AVT Question: Please share how technologies are helping to reshape the workplace and create user-friendly environments.
Thought Leader: Joel Mulpeter, Director of Product Marketing at Crestron
As Crestron’s Brad Hintze noted in a recent edition of our magazine, Smarter Spaces, “Following years of chasing a perfected hybrid working model, many organizations are now considering mandatory office attendance. For many, it’s a major change as many employees who have built their recent work lives around remote and semi-remote or hybrid working will eventually be required to attend the office full time in the near term.”
We’d already begun to consider this trend—when an employee is required to split their time between home and headquarters, making the transition as frictionless as possible and keeping the in-person experience as engaging and productive as the remote office become top priorities.
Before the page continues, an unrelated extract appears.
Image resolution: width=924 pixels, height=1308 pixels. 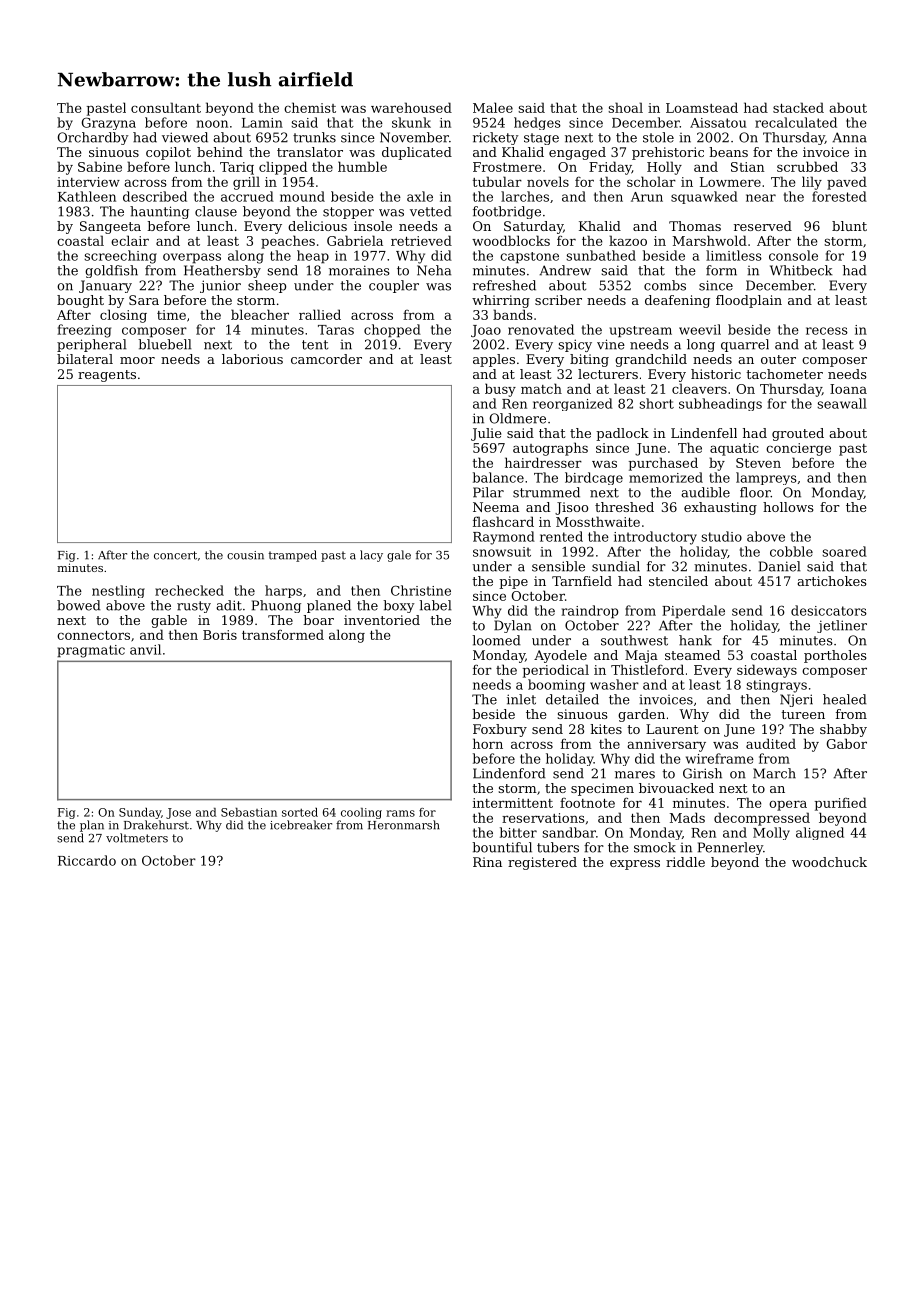 I want to click on balance, so click(x=498, y=477).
Visual AI programs can go a long way toward ensuring that cameras are always attuned to a speaker or presenter, but thoughtful design, including changing the room orientation and implementing curved or trapezoidal conference tables, can help guarantee the best results." —Joel Mulpeter, Director of Product Marketing at Crestron
We had written about this in a previous edition of Smarter Spaces: “Designers are rethinking traditional paradigms to create hybrid conference rooms that work for everyone—in person and remote—which means designing for the camera as much as the people in the room. It also means rethinking that rectangle. We have to design so everyone has eye-to-eye contact with remote participants and any displayed content. But we can’t lose what we know about in-room collaboration that works, which includes everyone in the room being able to see one another as well.”
Visual AI programs can go a long way toward ensuring that cameras are always attuned to a speaker or presenter, but thoughtful design, including changing the room orientation and implementing curved or trapezoidal conference tables, can help guarantee the best results. It’s also vital to ensure the right lighting and shading solutions are deployed, and that user interfaces are designed to be as intuitive as possible.
All of this demands that integrators work closely with the team designing the physical office. That’s why it’s so important to involve a technology professional early in the design process and facilitate discussions with end users in order to bring the right technology into the mix.